» Task to complete:
For this exercise, copy exactly the lines below from the one with "You are a computer-use agent. The" through the one with "923x948 pixels." and leave out the pictures.
BEGIN Data supplied
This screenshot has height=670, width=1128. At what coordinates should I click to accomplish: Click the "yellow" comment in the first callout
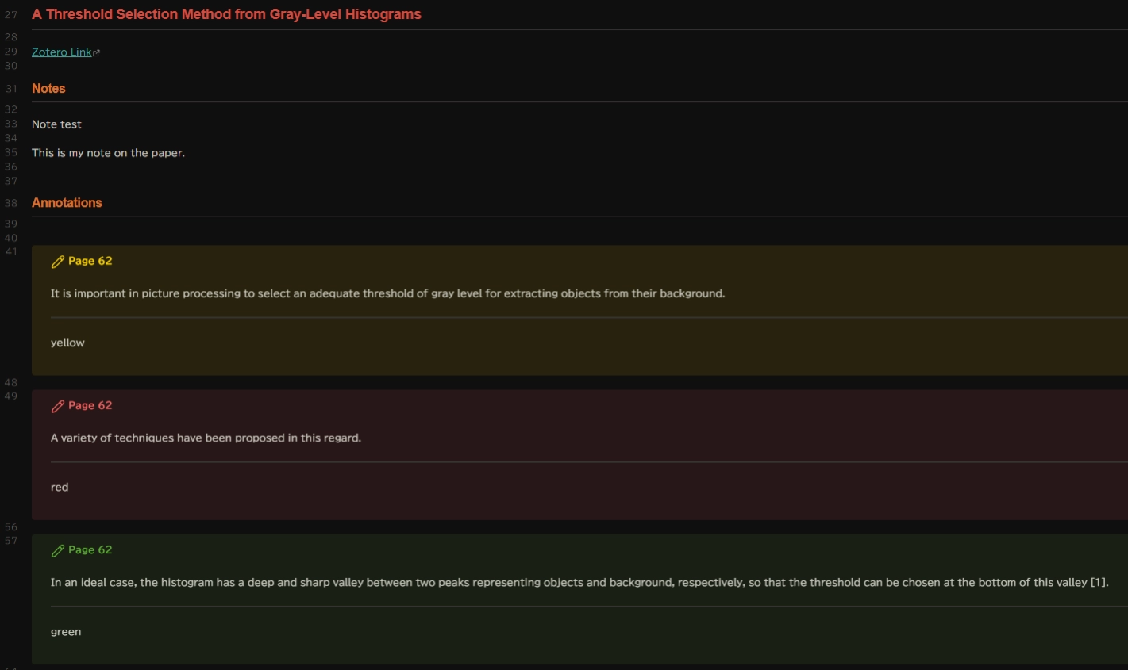click(67, 343)
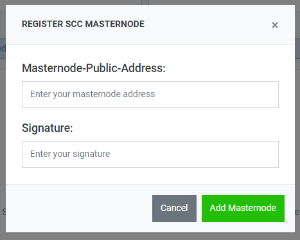Click the blank modal body below Signature field

pyautogui.click(x=150, y=176)
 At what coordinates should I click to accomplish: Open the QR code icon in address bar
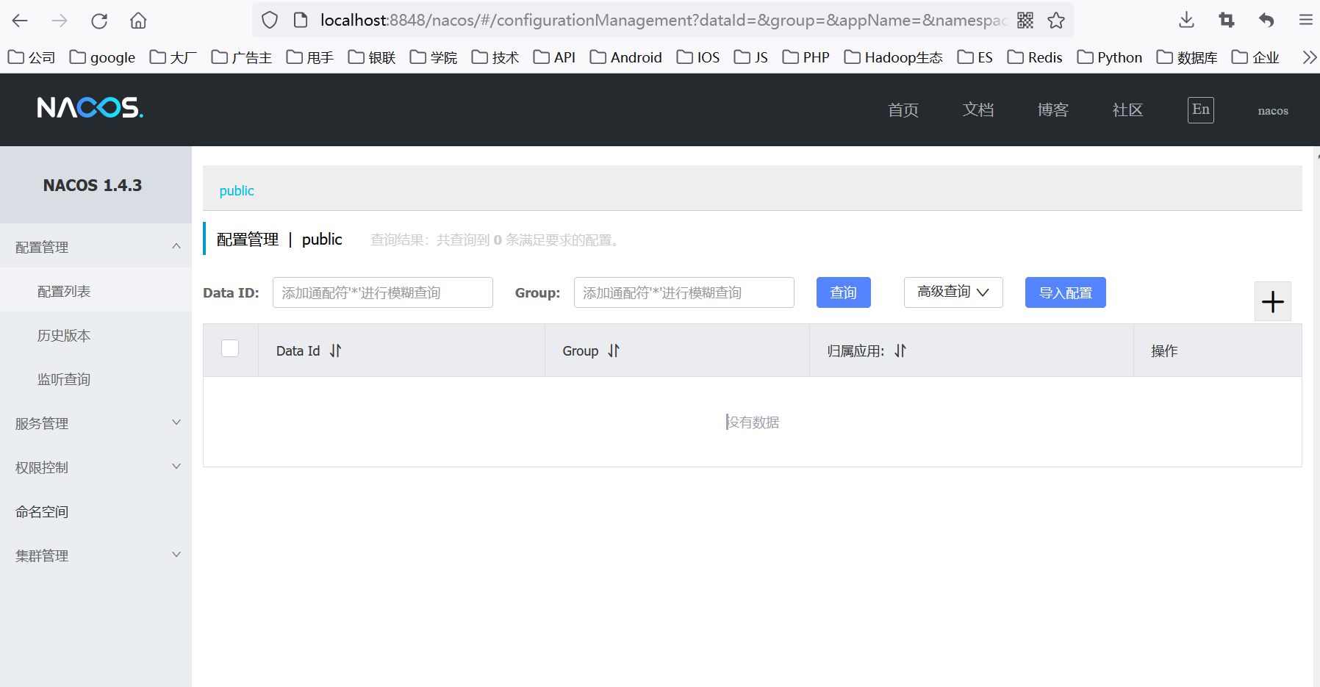[1025, 21]
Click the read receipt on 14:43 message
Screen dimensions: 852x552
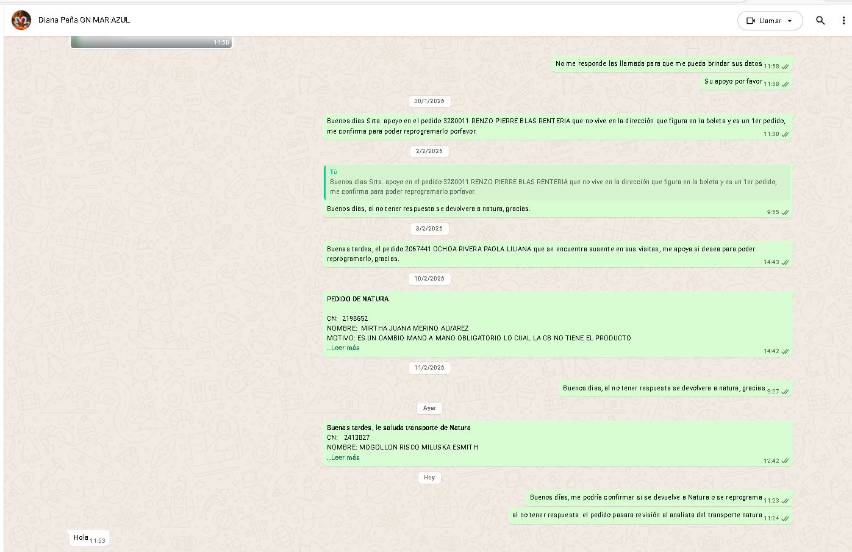tap(785, 262)
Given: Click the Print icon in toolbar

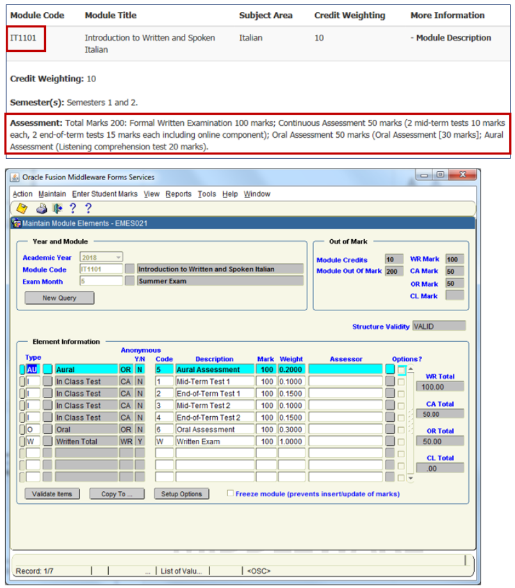Looking at the screenshot, I should pos(42,208).
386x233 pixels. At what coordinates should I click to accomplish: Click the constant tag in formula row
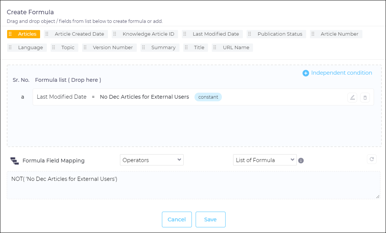[208, 97]
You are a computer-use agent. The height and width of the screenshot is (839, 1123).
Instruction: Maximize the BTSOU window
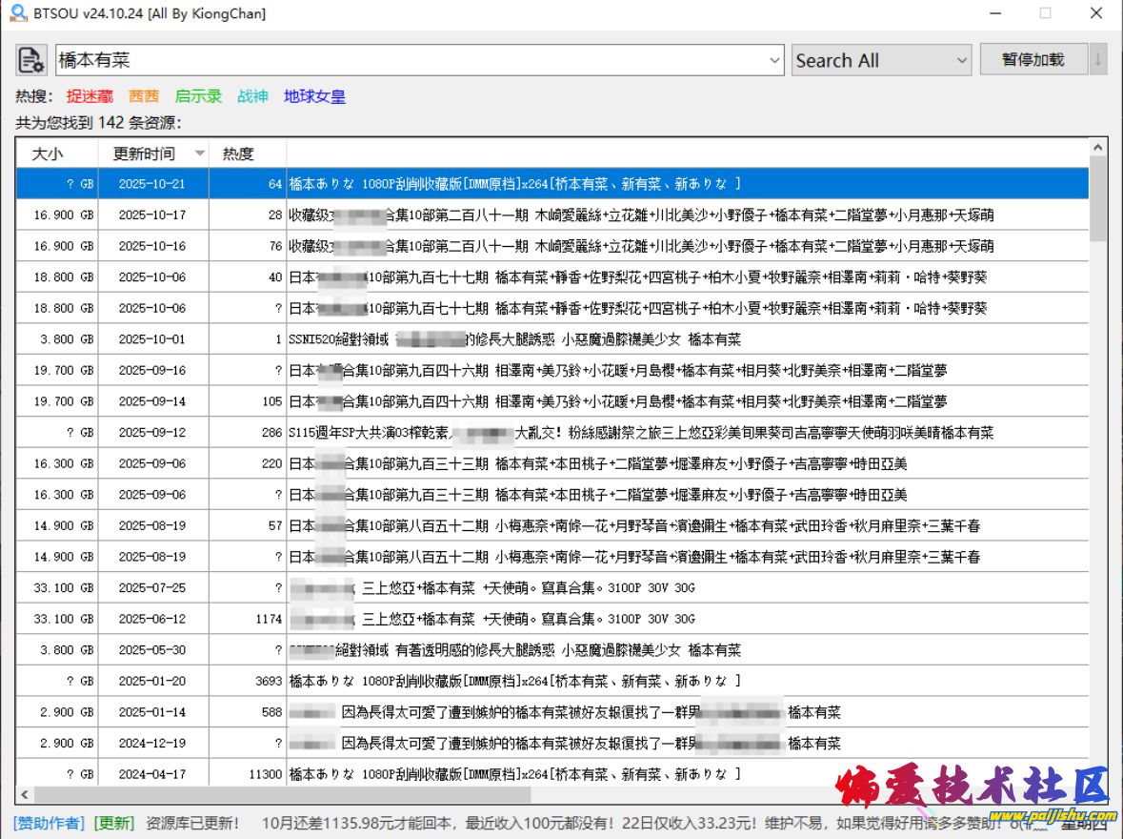pyautogui.click(x=1045, y=13)

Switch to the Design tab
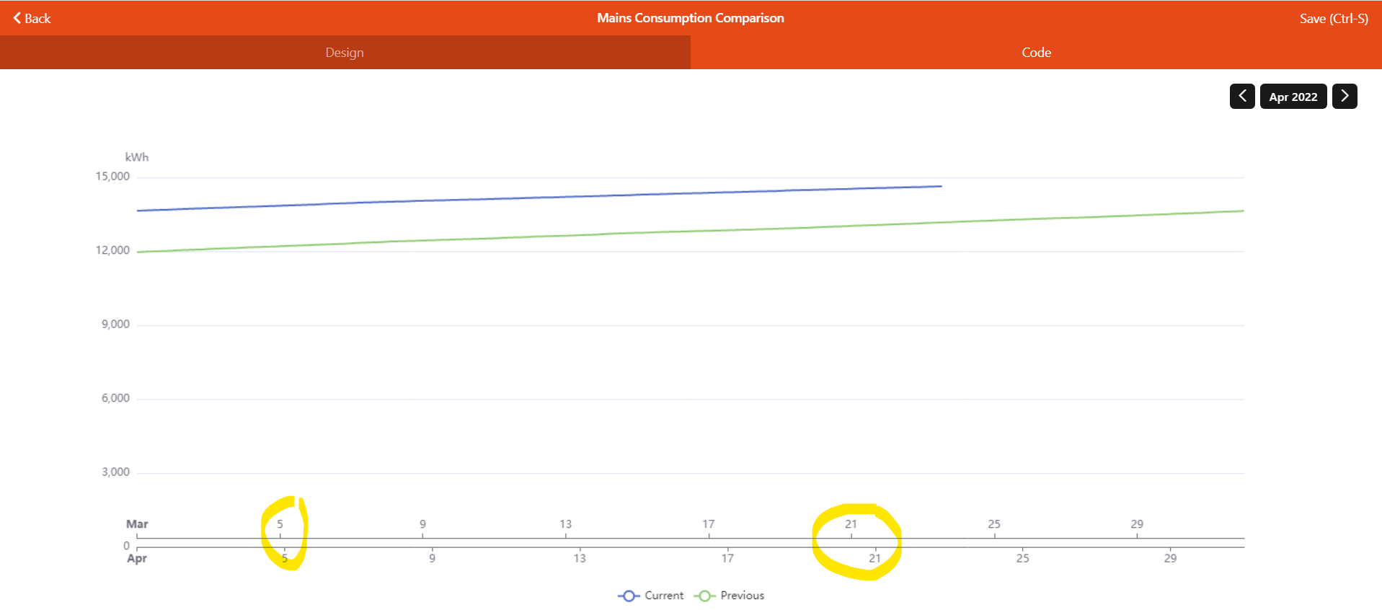(345, 53)
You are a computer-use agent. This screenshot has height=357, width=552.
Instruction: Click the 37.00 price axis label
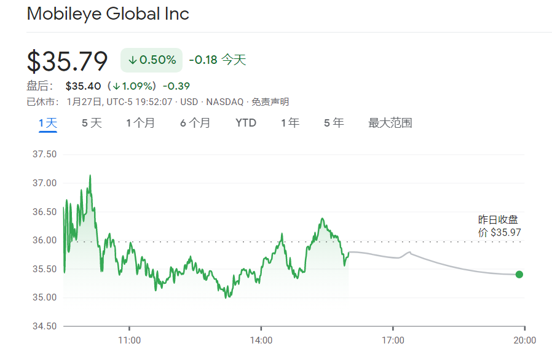tap(44, 183)
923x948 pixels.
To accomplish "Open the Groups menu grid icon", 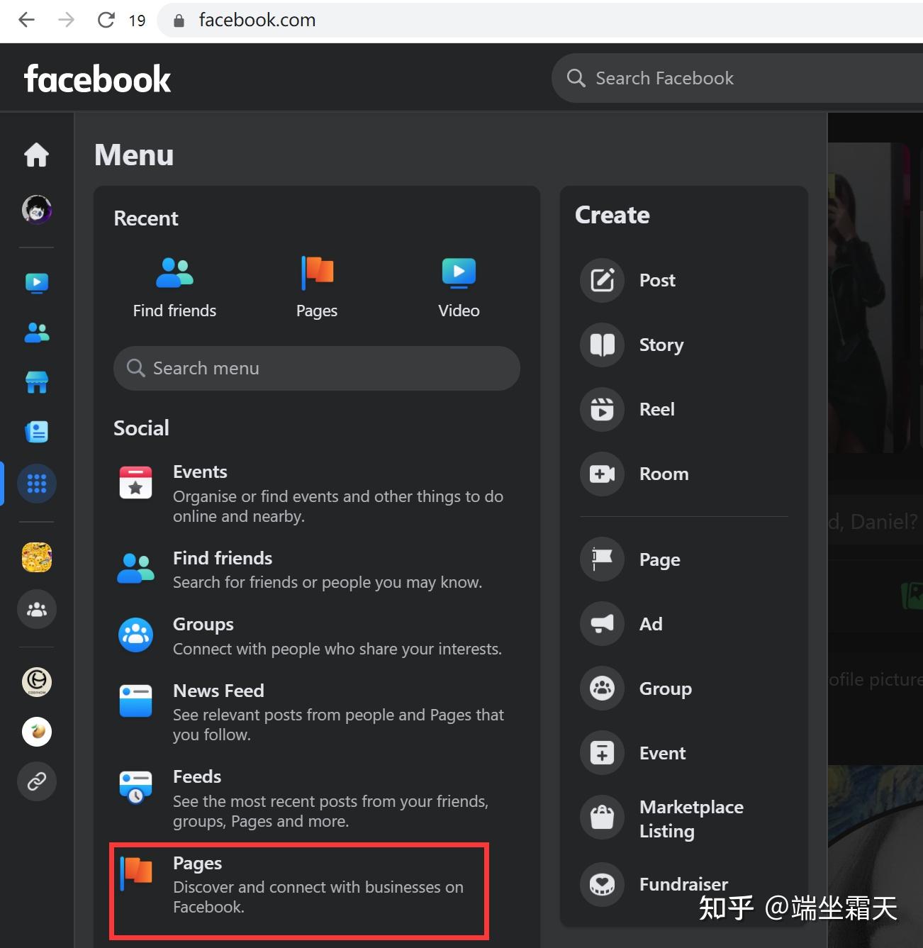I will (36, 483).
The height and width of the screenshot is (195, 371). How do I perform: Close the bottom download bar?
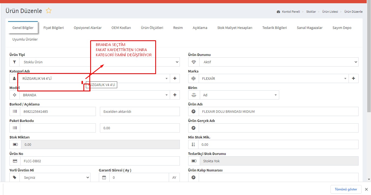click(366, 189)
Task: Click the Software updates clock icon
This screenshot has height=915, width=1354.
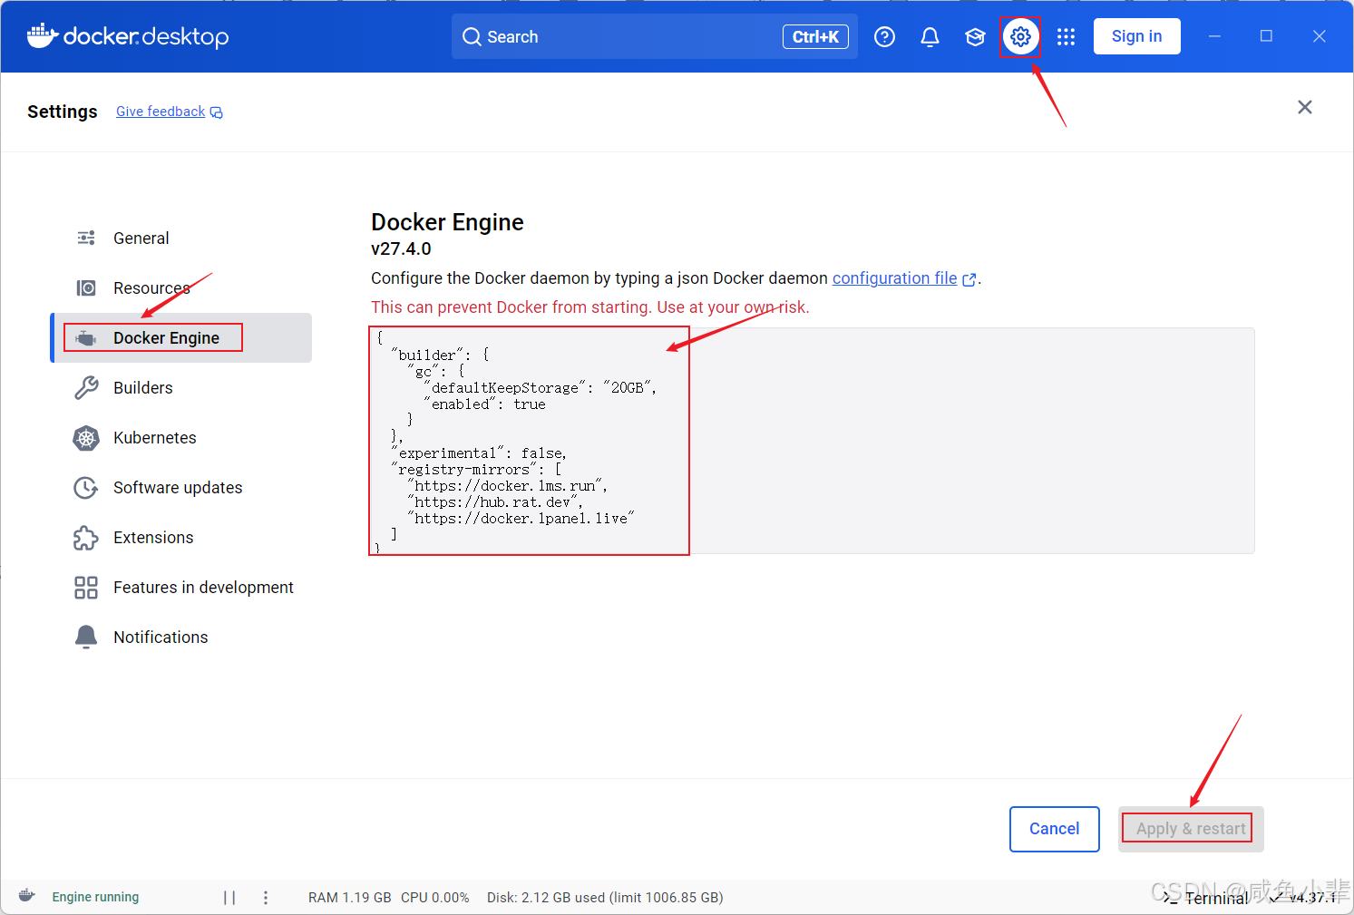Action: pos(85,487)
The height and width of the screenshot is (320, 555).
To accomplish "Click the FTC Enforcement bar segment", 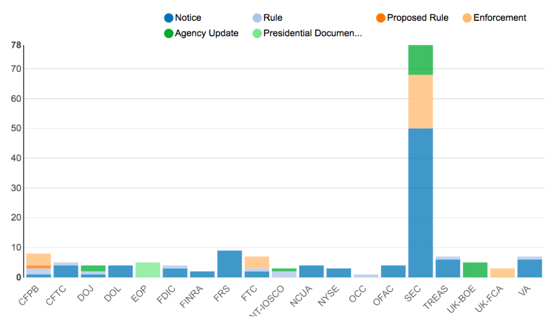I will pyautogui.click(x=256, y=262).
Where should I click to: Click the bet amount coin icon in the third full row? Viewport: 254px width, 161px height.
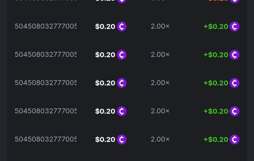122,83
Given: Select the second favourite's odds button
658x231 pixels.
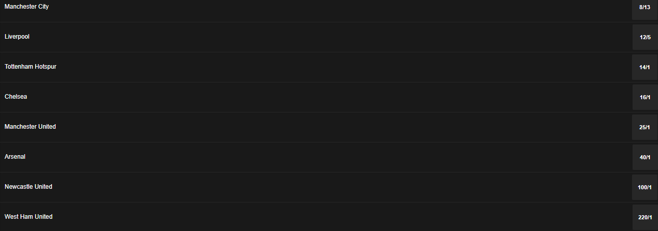Looking at the screenshot, I should click(x=645, y=37).
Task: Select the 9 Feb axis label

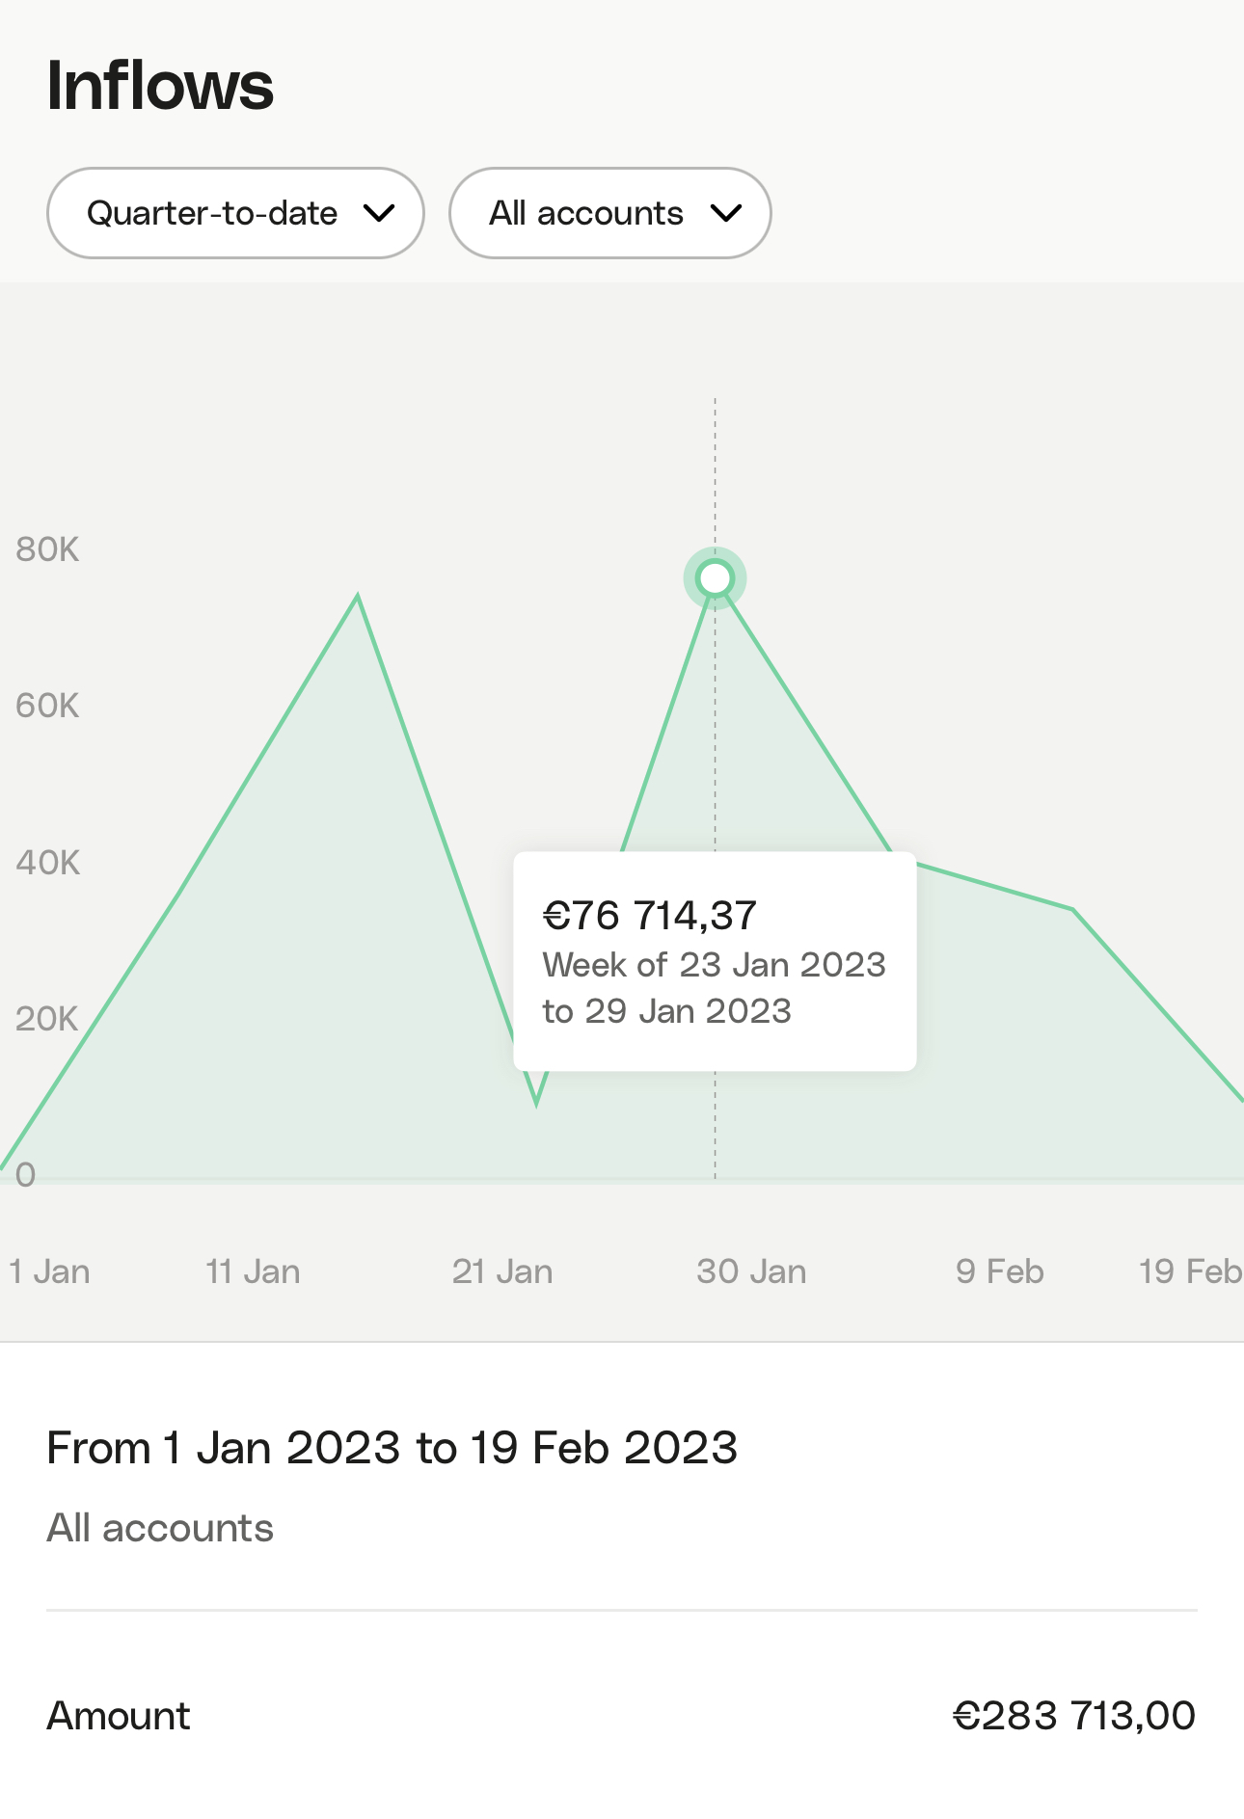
END Data supplied
» Your response:
You are a computer-use agent. The height and width of the screenshot is (839, 1123).
Instruction: Maximize the BTSOU window
pyautogui.click(x=1045, y=13)

Switch to the Design tab
(345, 53)
You are a computer-use agent. This screenshot has height=357, width=552.
Instruction: Click the 37.00 price axis label
tap(44, 183)
923x948 pixels.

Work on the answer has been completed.